Benchmarking fitting programs
One of the most important aspects of simulation and fitting is a reassurance that the program you are using to fit the data gives accurate results. Therefore, an attempt was made to compare similar programs for analysing reflectometry data.
The test was split into two different parts, simulation and fitting. In the first part we test if using the same model in different programs gives the same curve. In the second part simulated experimental noise is added to the theoretical curve, assuming that the acquisition obeys Poisson counting statistics. All the programs are given the same starting model and are then asked to fit the data.
These were chosen as some of the most popular programs used at the moment, but is obviously not a complete list.
Simulation of data
In the first part a theoretical curve was generated in the Motofit program, from a two slab model. The model consists of:
- top phase: air
- 1st layer: thin layer with SLD close to air
- 2nd layer: thick layer with SLD roughly in between that of air and substrate
- substrate: SLD = 20x10-6 Å-2.
There were some ground rules:
- No resolution smearing was employed, as different programs have different implementation.
- Absorption effects were ignored
- The critical edge was scaled to 1
- A fine slab spacing was selected for those programs with a fine slab treatment of roughness (Reflfit).

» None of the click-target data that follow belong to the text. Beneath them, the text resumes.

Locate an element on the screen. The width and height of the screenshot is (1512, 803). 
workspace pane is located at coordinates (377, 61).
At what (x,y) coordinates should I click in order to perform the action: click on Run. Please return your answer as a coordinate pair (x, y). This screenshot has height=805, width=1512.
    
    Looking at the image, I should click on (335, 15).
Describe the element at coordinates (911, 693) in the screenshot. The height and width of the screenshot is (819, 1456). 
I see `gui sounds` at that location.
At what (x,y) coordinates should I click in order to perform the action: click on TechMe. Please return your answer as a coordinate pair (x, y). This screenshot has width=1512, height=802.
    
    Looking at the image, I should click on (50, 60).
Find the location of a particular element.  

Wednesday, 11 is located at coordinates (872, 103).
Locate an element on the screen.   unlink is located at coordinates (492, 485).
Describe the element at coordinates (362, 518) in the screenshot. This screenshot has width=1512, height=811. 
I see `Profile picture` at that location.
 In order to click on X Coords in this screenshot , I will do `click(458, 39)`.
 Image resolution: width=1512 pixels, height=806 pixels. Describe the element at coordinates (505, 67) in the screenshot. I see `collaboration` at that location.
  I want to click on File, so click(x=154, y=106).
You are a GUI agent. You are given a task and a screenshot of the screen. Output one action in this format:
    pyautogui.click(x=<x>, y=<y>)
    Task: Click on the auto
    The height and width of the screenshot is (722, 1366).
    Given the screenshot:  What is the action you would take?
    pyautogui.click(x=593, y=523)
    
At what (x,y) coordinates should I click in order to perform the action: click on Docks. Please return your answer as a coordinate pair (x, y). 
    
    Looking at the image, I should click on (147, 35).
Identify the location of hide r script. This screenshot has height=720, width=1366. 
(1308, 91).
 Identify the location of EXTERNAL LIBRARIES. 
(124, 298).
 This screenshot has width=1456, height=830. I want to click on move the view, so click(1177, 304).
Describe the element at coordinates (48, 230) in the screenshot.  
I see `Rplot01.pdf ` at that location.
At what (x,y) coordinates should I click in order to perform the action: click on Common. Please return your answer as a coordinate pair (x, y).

All comparisons were performed on a log scale, after transforming the output from the fitting programs. The data is displayed as a residual deviation from Motofit output, as a function of Q. Note that the accuracy of Motofit is also directly tested in this way (inaccuracy would be indicated by two or more other programs showing a similar systematic deviation).
There are no systematic residuals from the other programs, which indicates that the reflectivity calculation in Motofit is accurate.
Output from Parratt is very similar to Motofit, and the residuals are low, indicating accurate reflectivity calculation.
Output from drydoc shows no systematic deviations from Motofit output, indicating accurate reflectivity calculation. There is more noise in the residual plot, but this may be due to the output from Drydoc being single precision.
Output from Reflfit shows systematic deviation from Motofit, Parratt and Drydoc. One possible cause is the method that Reflfit uses for approximating interfacial roughness. Each interface is finely divided into 'mini' slabs, whose scattering length density is used to create a diffuse interface with a gaussian profile (31 slabs were chosen in this simulation). This approach is different to the Nevot and Croce approximation used by Motofit, Parratt and Drydoc (which is also a gaussian interface, but which may be inaccurate if too large a roughness is used in comparison to layer thickness). This systematic deviation is probably not significant because the differences are not larger in magnitude than those observed for other programs. The reflectivity calculation from Reflfit is as accurate as the other programs.
Fitting of data
The simulated data then had experimental noise added to the theoretical curve, assuming that the acquistion obeys Poisson counting statistics. Each program was then tasked to fit the data, using the same initial starting parameters. These starting parameters were chosen randomly before the fitting process was started and were deliberately chosen to be quite close to the final solution.
Notes were made of Parameter and Χ2 values after fitting. A value of Χ2 close to 1 indicates a good fit. If the program did not converge to the final solution this was treated as a weakness in the fitting / optimisation algorithm. The majority of the programs employ derivative type methods, which can sometimes miss the best fit if the initial guesses are not close to the final solution. Methods such as Genetic Optimisation or simulated annealing should be able to avoid this problem, as they are more likely to find global minima. The performance of these algorithms was not investigated as relatively few programs use these techniques.
Pass Parameters within one standard deviation of the simulated parameters. Χ2 = 1.11
Fail Parameters outside three standard deviations of simulated parameters. Χ2 = 167
On changing the fit parameters to those obtained with Motofit Χ2 decreased to 1.11 The default optimisation in Reflfit seems poor. However, if the user is skilful, he may be able to obtain the global minimum.
Pass A couple of parameters did not refine to within the standard deviation. Χ2 = 8.22 The background cannot be fitted in Parratt, it was fixed at the simulated value. This may lead to difficulties on real datasets.
Fail The program did not refine to the minimum. It was not possible to examine Χ2 within the program.
Please note that under different starting conditions different results may be obtained. However, the results clearly indicate that programs without Genetic Optimisation or Simulated annealing, etc, are at a significant disadvantage.